[Saved data entries]
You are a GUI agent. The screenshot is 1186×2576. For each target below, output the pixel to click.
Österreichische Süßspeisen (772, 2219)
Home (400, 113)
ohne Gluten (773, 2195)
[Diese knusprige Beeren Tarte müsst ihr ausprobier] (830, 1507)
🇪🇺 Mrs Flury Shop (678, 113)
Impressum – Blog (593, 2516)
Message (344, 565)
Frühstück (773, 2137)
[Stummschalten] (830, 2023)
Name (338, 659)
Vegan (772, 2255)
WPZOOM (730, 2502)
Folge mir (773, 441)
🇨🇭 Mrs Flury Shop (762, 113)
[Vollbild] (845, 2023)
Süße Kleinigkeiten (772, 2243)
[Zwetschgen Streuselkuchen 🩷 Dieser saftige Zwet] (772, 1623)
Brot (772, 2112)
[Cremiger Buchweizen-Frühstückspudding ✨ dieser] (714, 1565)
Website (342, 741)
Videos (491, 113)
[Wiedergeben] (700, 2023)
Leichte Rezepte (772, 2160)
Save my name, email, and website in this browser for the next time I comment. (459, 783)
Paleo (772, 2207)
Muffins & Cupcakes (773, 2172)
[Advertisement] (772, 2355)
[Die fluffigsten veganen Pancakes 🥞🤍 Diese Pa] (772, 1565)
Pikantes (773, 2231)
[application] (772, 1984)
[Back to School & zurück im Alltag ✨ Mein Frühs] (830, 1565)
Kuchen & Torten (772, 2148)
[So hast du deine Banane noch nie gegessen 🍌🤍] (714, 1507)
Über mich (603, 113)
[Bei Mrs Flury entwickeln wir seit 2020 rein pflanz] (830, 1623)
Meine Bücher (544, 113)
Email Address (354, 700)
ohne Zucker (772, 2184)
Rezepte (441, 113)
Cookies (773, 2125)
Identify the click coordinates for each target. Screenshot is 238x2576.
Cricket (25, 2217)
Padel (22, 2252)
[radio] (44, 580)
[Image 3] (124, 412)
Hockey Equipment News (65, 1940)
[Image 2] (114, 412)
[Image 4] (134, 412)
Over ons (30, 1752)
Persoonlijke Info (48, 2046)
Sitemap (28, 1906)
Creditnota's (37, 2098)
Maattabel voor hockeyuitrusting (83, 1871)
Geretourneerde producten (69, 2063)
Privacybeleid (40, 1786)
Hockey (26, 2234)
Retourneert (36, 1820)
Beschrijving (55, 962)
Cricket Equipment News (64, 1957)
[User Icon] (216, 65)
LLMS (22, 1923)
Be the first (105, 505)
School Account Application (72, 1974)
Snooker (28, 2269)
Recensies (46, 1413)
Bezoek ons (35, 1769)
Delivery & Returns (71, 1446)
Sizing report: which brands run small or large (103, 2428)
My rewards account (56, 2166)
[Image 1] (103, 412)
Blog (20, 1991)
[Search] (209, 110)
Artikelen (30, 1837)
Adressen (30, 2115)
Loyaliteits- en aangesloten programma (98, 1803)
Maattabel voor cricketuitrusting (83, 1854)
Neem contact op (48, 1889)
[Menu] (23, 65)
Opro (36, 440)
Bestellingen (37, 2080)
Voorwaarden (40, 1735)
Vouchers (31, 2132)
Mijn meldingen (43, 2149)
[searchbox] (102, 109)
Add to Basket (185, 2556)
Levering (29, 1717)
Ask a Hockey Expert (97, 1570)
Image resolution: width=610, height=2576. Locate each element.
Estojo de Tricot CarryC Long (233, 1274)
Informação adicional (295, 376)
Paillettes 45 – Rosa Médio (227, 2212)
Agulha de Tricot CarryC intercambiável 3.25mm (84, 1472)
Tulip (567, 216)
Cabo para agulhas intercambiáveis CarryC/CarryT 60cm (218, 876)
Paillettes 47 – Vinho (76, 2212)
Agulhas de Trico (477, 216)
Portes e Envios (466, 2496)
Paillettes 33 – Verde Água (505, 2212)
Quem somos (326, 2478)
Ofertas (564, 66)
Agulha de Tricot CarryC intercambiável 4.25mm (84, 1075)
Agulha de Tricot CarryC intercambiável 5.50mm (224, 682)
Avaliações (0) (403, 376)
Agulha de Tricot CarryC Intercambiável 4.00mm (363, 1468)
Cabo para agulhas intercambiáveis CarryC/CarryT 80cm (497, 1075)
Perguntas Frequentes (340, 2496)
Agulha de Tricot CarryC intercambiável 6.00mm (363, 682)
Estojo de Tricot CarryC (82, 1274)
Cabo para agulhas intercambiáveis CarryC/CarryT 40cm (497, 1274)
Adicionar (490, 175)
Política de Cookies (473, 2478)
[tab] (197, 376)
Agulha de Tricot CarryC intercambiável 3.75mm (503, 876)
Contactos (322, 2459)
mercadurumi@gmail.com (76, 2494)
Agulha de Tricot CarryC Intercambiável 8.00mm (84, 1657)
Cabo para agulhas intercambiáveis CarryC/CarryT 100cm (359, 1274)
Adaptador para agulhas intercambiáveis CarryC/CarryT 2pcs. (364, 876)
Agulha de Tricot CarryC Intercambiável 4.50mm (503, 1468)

Exercise prompt: Identify the lines above with the word "Cabo". Copy them.

Answer box:
Cabo para agulhas intercambiáveis CarryC/CarryT 60cm (218, 876)
Cabo para agulhas intercambiáveis CarryC/CarryT 80cm (497, 1075)
Cabo para agulhas intercambiáveis CarryC/CarryT 40cm (497, 1274)
Cabo para agulhas intercambiáveis CarryC/CarryT 100cm (359, 1274)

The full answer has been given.